Голушко очень достойный человек – порядочный, профессиональный и совестливый. Мы до сих пор сохранили с ним товарищеские отношения. Когда Дума в феврале 1994-го объявила амнистию «героям» августа 91-го и октября 93-го, он попал в сложную ситуацию. Всех их содержали в нашем СИЗО «Лефортово». Дело было в субботу – формально выходной день. Голушко знал, что Ельцин против амнистии. Он позвонил мне, мы оба были на работе: «Что будем делать?» Я говорю: «Николай Михайлович, сегодня суббота, поедем на дачу, посидим до понедельника, а там видно будет». – «Я так не могу». И распорядился выпустить всех на свободу. Кстати, я считал и считаю, что амнистия была очень разумным шагом: нечего было из этой компании делать мучеников. Но у Ельцина была другая позиция, он был поступком Голушко буквально взбешен. Я как раз был у него в кабинете, когда он звонил Николаю Михайловичу. Голос дрожал от ярости: «Вы не выполнили приказ». Голушко пытался объясниться: «Я действовал по закону». Но Ельцин слушать не стал – бросил трубку. Голушко тут же подал рапорт об отставке, а Ельцин подписал соответствующий указ. Меня назначили исполняющим обязанности, а в мой день рождения 2 марта 1994 года был подписан указ о моем назначении директором ФСК. Насколько я знаю, Ельцин сомневался, но мою кандидатуру очень поддерживал Сергей Филатов. Он и убедил Ельцина. Мне президент даже не позвонил. Об указе я узнал от Илюшина: «Ты директор. Приезжай в Кремль». Как раз Ельцин проводил заседание Совета безопасности, и меня представили как директора ФСК. И еще месяца два-три у нас с президентом были отношения с прохладцей. Предполагаю, там были люди, которые ему подкидывали вопросы, нужен ли нам такой человек, как Степашин, нужна ли эта служба вообще… Примерно до апреля 1994 года у нас была очень неопределенная ситуация. Спасибо Батурину и Илюшину, с их помощью мы подготовили коллегию ФСК, куда пригласили Ельцина. Я выступил, и Борис Николаевич неожиданно отреагировал очень тепло: «Я вижу, как меняется служба под руководством Сергея Вадимовича. Это было очень удачное назначение. Я рассчитываю на вас». Потом мы в перерыве зашли в заднюю комнатку, посидели, выпили по рюмке, поговорили, и после этого у нас снова восстановились нормальные отношения. Мы встречались очень часто, еще чаще – перезванивались.

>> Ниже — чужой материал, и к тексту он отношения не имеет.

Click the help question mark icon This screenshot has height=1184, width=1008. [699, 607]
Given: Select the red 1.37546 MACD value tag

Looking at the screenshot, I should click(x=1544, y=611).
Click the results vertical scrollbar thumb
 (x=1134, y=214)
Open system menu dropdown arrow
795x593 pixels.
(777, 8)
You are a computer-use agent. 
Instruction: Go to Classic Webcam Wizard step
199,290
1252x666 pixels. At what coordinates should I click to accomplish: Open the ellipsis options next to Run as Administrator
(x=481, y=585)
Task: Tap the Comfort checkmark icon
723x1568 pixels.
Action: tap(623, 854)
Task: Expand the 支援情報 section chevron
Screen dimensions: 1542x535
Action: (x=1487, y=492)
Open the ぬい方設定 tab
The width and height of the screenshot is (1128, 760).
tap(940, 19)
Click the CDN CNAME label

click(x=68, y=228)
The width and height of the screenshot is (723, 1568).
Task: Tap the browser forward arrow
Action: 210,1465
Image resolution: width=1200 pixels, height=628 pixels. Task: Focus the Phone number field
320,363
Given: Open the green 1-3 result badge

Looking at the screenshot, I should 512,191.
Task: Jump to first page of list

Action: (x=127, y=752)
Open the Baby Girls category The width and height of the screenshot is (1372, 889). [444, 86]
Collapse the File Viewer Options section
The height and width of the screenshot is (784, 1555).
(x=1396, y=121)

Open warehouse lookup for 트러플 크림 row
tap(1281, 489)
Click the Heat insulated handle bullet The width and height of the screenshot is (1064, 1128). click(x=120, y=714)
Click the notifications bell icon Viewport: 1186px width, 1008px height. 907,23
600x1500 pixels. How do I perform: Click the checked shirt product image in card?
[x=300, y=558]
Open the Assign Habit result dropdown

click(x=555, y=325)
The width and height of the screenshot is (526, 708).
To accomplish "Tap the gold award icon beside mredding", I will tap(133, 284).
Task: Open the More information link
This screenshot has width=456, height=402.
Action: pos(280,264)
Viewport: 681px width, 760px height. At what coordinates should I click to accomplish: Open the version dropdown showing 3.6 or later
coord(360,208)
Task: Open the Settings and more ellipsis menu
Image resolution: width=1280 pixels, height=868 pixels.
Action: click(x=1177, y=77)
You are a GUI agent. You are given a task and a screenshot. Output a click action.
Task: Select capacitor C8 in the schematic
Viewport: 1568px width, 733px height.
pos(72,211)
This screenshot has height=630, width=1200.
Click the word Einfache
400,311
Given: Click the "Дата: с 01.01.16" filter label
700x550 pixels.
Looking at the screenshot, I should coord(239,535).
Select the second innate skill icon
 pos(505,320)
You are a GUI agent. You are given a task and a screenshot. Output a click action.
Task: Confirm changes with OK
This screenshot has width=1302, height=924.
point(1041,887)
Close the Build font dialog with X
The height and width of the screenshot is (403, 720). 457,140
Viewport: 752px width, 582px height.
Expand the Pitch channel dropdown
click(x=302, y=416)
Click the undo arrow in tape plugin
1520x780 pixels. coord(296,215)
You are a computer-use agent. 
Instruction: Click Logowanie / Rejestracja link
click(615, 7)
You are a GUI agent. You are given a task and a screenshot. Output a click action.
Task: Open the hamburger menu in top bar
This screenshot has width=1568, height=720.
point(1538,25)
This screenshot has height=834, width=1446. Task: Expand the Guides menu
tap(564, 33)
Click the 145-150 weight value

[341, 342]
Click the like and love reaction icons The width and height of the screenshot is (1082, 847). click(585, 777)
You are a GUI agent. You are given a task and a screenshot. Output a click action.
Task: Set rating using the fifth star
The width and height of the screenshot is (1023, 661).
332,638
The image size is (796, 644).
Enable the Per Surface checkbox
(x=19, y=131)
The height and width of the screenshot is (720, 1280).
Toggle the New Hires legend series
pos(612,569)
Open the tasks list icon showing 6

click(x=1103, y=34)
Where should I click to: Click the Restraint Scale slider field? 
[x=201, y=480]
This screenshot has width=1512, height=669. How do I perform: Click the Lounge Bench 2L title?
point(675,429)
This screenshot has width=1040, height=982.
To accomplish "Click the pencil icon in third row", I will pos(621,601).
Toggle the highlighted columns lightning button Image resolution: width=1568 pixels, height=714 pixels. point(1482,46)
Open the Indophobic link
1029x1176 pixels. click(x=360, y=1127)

Я, конечно, мог бы опустить эти детали, но выпить по рюмке в рабочее время было довольно обычным делом. Не более чем традиция. Тогда, кстати, на Лубянке после пары стопок Ельцин сказал: «Хватит, у вас коллегия, Сергей Вадимович, мы тоже поедем работать». Коржаков начал еще наливать, но Ельцин его резко остановил. При всех разговорах о слабости Ельцина к алкоголю, я ни разу не видел его пьяным, хотя сидел с ним за столом многократно. В том числе в Президентском клубе, который он организовал. В клуб приглашали не по должности, это был личный выбор Ельцина. Ну, конечно, кто-то и втирался – вроде Березовского. Но в основном членами клуба были те, кому Ельцин доверял, – Коржаков, Барсуков, Сосковец, Немцов, Грачёв, два или три директора крупных предприятий, которых он знал по работе. Человек пятнадцать, не больше. Собирались неформально по вечерам раз в неделю, иногда раз в две недели в особняке на улице Косыгина. Ужинали. Ельцин был всегда в форме, правда, выпив, любил петь. Пел очень хорошо. Ту же «Рябинушку».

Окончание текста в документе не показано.